[Source data — start]

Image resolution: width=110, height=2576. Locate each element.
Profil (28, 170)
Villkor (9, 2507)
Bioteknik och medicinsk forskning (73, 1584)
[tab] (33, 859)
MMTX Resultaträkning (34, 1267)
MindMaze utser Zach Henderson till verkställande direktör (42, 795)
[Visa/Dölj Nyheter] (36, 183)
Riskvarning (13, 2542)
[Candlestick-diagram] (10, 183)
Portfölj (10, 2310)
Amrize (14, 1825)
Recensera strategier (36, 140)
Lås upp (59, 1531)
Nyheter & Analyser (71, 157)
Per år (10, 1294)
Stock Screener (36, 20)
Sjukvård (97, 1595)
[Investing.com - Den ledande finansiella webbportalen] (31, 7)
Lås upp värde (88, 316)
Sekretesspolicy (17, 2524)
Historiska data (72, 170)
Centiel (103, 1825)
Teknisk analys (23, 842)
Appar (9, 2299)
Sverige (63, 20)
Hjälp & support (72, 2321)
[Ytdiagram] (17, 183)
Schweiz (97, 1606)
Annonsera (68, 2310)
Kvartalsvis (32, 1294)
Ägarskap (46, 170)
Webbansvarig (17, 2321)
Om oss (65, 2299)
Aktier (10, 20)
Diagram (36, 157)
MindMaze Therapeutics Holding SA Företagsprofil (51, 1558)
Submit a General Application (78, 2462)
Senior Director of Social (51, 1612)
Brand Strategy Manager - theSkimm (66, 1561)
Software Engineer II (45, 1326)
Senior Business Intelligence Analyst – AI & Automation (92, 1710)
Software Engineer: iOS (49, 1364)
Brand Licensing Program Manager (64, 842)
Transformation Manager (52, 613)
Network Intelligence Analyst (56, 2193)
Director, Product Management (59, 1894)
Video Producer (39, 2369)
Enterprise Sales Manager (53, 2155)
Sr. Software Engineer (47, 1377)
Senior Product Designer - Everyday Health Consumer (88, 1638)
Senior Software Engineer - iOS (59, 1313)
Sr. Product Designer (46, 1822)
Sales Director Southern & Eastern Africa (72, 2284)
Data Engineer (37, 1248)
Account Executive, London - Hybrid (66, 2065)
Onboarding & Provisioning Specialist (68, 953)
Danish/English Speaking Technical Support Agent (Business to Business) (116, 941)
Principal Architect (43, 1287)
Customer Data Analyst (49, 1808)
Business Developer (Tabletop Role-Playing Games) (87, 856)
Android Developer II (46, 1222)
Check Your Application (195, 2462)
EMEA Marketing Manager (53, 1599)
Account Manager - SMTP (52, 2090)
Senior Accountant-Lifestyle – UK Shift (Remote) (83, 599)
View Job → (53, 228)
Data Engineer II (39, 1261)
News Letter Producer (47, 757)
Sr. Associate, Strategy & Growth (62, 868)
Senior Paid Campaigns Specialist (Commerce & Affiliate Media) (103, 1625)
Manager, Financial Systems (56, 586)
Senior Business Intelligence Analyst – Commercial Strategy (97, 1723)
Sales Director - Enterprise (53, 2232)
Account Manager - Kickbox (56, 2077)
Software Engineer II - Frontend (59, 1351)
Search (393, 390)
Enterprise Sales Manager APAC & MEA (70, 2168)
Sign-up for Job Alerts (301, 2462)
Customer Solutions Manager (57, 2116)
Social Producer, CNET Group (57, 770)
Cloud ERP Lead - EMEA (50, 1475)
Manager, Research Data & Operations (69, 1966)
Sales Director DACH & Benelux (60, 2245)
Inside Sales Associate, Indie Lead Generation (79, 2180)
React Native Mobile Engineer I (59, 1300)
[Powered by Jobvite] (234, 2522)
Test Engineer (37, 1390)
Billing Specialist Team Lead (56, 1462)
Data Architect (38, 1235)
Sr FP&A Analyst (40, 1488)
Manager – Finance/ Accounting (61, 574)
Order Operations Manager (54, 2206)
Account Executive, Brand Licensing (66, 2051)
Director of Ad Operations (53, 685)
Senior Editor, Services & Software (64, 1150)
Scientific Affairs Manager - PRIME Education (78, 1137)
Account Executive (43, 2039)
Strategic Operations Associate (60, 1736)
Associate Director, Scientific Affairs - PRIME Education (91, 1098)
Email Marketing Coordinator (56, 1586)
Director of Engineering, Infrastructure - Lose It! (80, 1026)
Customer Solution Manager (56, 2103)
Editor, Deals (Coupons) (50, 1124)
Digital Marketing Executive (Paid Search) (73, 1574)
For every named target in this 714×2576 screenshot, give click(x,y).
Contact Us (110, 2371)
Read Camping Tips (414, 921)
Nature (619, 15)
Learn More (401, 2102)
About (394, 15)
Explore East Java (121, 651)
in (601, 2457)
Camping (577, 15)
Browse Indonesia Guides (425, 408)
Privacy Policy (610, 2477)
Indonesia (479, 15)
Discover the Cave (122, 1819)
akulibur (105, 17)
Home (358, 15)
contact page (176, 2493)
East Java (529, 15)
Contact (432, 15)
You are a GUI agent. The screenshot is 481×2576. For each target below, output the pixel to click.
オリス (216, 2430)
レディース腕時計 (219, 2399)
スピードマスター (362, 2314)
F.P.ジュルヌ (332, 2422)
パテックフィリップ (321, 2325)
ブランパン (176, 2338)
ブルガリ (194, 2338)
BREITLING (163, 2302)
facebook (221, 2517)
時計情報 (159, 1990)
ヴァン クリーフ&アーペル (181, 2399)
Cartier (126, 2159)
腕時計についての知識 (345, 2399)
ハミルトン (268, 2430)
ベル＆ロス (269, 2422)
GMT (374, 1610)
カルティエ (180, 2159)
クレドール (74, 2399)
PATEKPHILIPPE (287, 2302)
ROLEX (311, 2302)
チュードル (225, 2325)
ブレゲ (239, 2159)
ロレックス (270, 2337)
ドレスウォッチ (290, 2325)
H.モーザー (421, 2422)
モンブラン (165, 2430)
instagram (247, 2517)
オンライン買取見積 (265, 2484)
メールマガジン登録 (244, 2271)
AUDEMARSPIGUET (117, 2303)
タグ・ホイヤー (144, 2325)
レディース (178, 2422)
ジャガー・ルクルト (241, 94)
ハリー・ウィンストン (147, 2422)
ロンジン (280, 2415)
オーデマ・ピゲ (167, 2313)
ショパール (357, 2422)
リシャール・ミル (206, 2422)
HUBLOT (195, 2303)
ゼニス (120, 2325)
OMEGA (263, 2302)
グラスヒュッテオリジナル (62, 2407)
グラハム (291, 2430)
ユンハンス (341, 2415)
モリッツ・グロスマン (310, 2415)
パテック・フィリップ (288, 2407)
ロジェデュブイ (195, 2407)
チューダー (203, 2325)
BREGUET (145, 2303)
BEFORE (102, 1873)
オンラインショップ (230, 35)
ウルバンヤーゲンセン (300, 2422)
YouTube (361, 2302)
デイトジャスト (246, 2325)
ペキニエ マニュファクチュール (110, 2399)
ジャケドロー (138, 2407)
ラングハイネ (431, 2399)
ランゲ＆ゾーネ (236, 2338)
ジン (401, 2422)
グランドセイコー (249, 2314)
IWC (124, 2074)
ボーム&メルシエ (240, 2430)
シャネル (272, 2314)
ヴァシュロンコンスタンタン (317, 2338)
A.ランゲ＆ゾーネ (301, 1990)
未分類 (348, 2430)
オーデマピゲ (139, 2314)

[Source data — finish]

(Work task)
Everything from the line with "facebook (221, 2517)" down to the final line above is to be retyped exactly. Leave the earlier lines out.

(Solution)
facebook (221, 2517)
時計情報 (159, 1990)
ヴァン クリーフ&アーペル (181, 2399)
Cartier (126, 2159)
腕時計についての知識 (345, 2399)
ハミルトン (268, 2430)
ベル＆ロス (269, 2422)
GMT (374, 1610)
カルティエ (180, 2159)
クレドール (74, 2399)
PATEKPHILIPPE (287, 2302)
ROLEX (311, 2302)
チュードル (225, 2325)
ブレゲ (239, 2159)
ロレックス (270, 2337)
ドレスウォッチ (290, 2325)
H.モーザー (421, 2422)
モンブラン (165, 2430)
instagram (247, 2517)
オンライン買取見積 (265, 2484)
メールマガジン登録 (244, 2271)
AUDEMARSPIGUET (117, 2303)
タグ・ホイヤー (144, 2325)
レディース (178, 2422)
ジャガー・ルクルト (241, 94)
ハリー・ウィンストン (147, 2422)
ロンジン (280, 2415)
オーデマ・ピゲ (167, 2313)
ショパール (357, 2422)
リシャール・ミル (206, 2422)
HUBLOT (195, 2303)
ゼニス (120, 2325)
OMEGA (263, 2302)
グラスヒュッテオリジナル (62, 2407)
グラハム (291, 2430)
ユンハンス (341, 2415)
モリッツ・グロスマン (310, 2415)
パテック・フィリップ (288, 2407)
ロジェデュブイ (195, 2407)
チューダー (203, 2325)
BREGUET (145, 2303)
BEFORE (102, 1873)
オンラインショップ (230, 35)
ウルバンヤーゲンセン (300, 2422)
YouTube (361, 2302)
デイトジャスト (246, 2325)
ペキニエ マニュファクチュール (110, 2399)
ジャケドロー (138, 2407)
ラングハイネ (431, 2399)
ランゲ＆ゾーネ (236, 2338)
ジン (401, 2422)
グランドセイコー (249, 2314)
IWC (124, 2074)
ボーム&メルシエ (240, 2430)
シャネル (272, 2314)
ヴァシュロンコンスタンタン (317, 2338)
A.ランゲ＆ゾーネ (301, 1990)
未分類 (348, 2430)
オーデマピゲ (139, 2314)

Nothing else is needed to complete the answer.